Separar fato de ficção na história de Allen é território complicado, no entanto, apesar do álbum ser amplamente percebido como uma confissão sobre seu ex-marido, o ator David Harbour. Como Allen disse à Vogue: “Há coisas no disco que vivi dentro do meu casamento, mas isso não quer dizer que seja tudo verdade absoluta”. Os ouvintes ficam para explorar as letras que ecoam em suas próprias mentes, e é essa a parte que toca a corda mais pesada.

“Me destruiu. Abriu as comportas”, diz Jessica Resendez ao lembrar da primeira vez que ouviu West End Girl. Resendez, uma editora de redes sociais com dois filhos que saiu de um relacionamento de longo prazo, diz que o disco de Allen chegou em um momento em que as mulheres estão reclamando sua autonomia, derrubando normas patriarcais e responsabilizando publicamente os homens por suas transgressões. “As mulheres fizeram o trabalho financeiro, emocional e mental para nos avançar, e agora estamos percebendo que não precisamos continuar nos colocando em situações onde homens nos constrangem ou fazem coisas que nos fazem sentir envergonhadas”, diz ela.

Como a jornalista Ella Alexander escreve na Harper’s Bazaar, o “personagem David Harbour é reconhecível — um garoto sensível performático que fala bonito, mas não consegue viver à altura dos padrões que estabelece”. Alexander compara o discurso de Harbour no SAG de 2017, no qual ele discorreu sobre os pontos mais refinados da moralidade e ofereceu ordens de marcha na batalha contra o narcisismo, com os retratos de Allen do ator como um homem que supostamente duvida de sua capacidade de protagonizar uma peça (2:22 A Ghost Story) e a manipula psicologicamente para pensar que a traição dele foi culpa dela desde o início. Após o lançamento de West End Girl, o bilhete que Harbour escreveu para Allen antes de sua estreia no palco ressurgiu: “Minha esposa ambiciosa, estas são flores de má sorte porque se você for bem avaliada nesta peça, vai ganhar todo tipo de prêmio e eu vou ficar infeliz. Seu marido amoroso”.
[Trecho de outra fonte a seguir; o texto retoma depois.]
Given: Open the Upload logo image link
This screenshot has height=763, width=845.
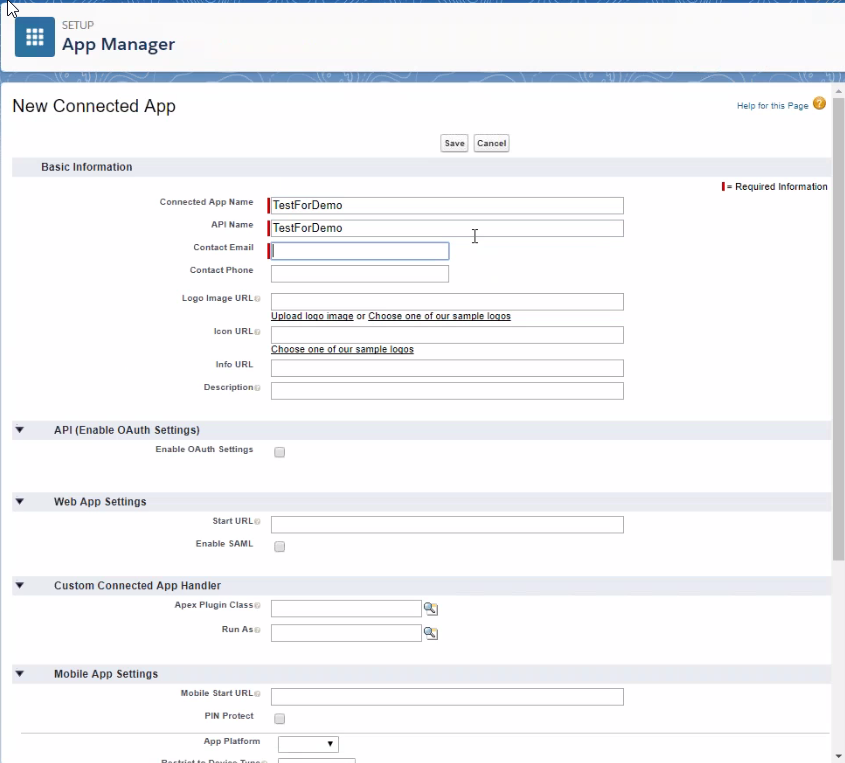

E então há os destroços de um coração partido e ser deixada para consertá-lo em uma era em que a tecnologia mergulhou os encontros em alta velocidade. “Quando você deposita sua confiança em alguém e essa pessoa a usa contra você, ou não tem empatia, a parte mais difícil é aprender a navegar outros relacionamentos em sua vida. Isso te coloca em um espaço onde você anda por aí e sente que ninguém nunca vai te entender”, diz Resendez. “Você vê isso na música de Lily. Ela canta sobre essas experiências tristes e traumáticas, mas a batida é animadora. Você ainda tem que seguir seu dia e ir trabalhar, cuidar dos seus entes queridos, e fazer a dança toda vez que conhece alguém novo nesses aplicativos, enquanto ainda anda por aí com essa nuvem cinza sobre você”.

No entanto, há libertação na capacidade de Allen de despir a vergonha, o ciúme, o medo e o tormento em arte — algo que ela pode lembrar em seus próprios termos. Na penúltima música, “Let You W/In”, ela pergunta: “Tudo que posso fazer é cantar. Então por que deveria deixar você vencer?”, antes de declarar: “Posso sair com minha dignidade, se colocar minha verdade na mesa”.

E quando o conto de amantes malafortunados transformados em estranhos se encerra com “Fruityloop”, o refrão desafiador de Allen, “Não sou eu, é você”, aterrissa menos como uma despedida e mais como uma vitória retumbante. A narradora da história se afastou da desilusão do divórcio não apenas com sua dignidade intacta, mas também com sua voz aprimorada. West End Girl não é um álbum sobre desgosto — é sobre ter a audácia de sobreviver a ele.